** BEGIN QUOTED TEXT **

Democrats in red states are asking presidential candidates to speak up about the laws. Many have already. Sen. Kamala D. Harris (D-Calif.) has attacked the Florida bill, and former congressman Beto O'Rourke's stump speech includes a specific attack on Texas laws that don't allow student IDs as forms of voter identification. In his own stump, Sen. Bernie Sanders (I-Vt.) often makes a blanket attack on Republicans, saying they should “get the hell out of politics” if they want to pass laws that restrict the franchise.
None of that has moved state legislators, except for the ones in blue states. The Democrats' 2018 sweep in New York brought about the most significant change in voting rights relative to the 2016 primary; for the first time, the state will have 10 days of early voting ahead of its primaries and general elections. But many of the key Democratic primaries will take place in states where voting laws have been tightened, like O'Rourke's Texas. And in Tennessee, as they wait for a vote next Monday on the bill that would punish voter registration groups if they submit incomplete or flawed forms from voters.

** END QUOTED TEXT **
** BEGIN SOURCE EXCERPT **

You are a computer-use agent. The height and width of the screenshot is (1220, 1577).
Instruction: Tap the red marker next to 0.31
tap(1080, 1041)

** END SOURCE EXCERPT **

= GIVEN EXERCISE =
Please copy out the whole passage on state voting laws word for word. The data has no part in this.

= RESPONSE TO THE TASK =
Democrats in red states are asking presidential candidates to speak up about the laws. Many have already. Sen. Kamala D. Harris (D-Calif.) has attacked the Florida bill, and former congressman Beto O'Rourke's stump speech includes a specific attack on Texas laws that don't allow student IDs as forms of voter identification. In his own stump, Sen. Bernie Sanders (I-Vt.) often makes a blanket attack on Republicans, saying they should “get the hell out of politics” if they want to pass laws that restrict the franchise.
None of that has moved state legislators, except for the ones in blue states. The Democrats' 2018 sweep in New York brought about the most significant change in voting rights relative to the 2016 primary; for the first time, the state will have 10 days of early voting ahead of its primaries and general elections. But many of the key Democratic primaries will take place in states where voting laws have been tightened, like O'Rourke's Texas. And in Tennessee, as they wait for a vote next Monday on the bill that would punish voter registration groups if they submit incomplete or flawed forms from voters.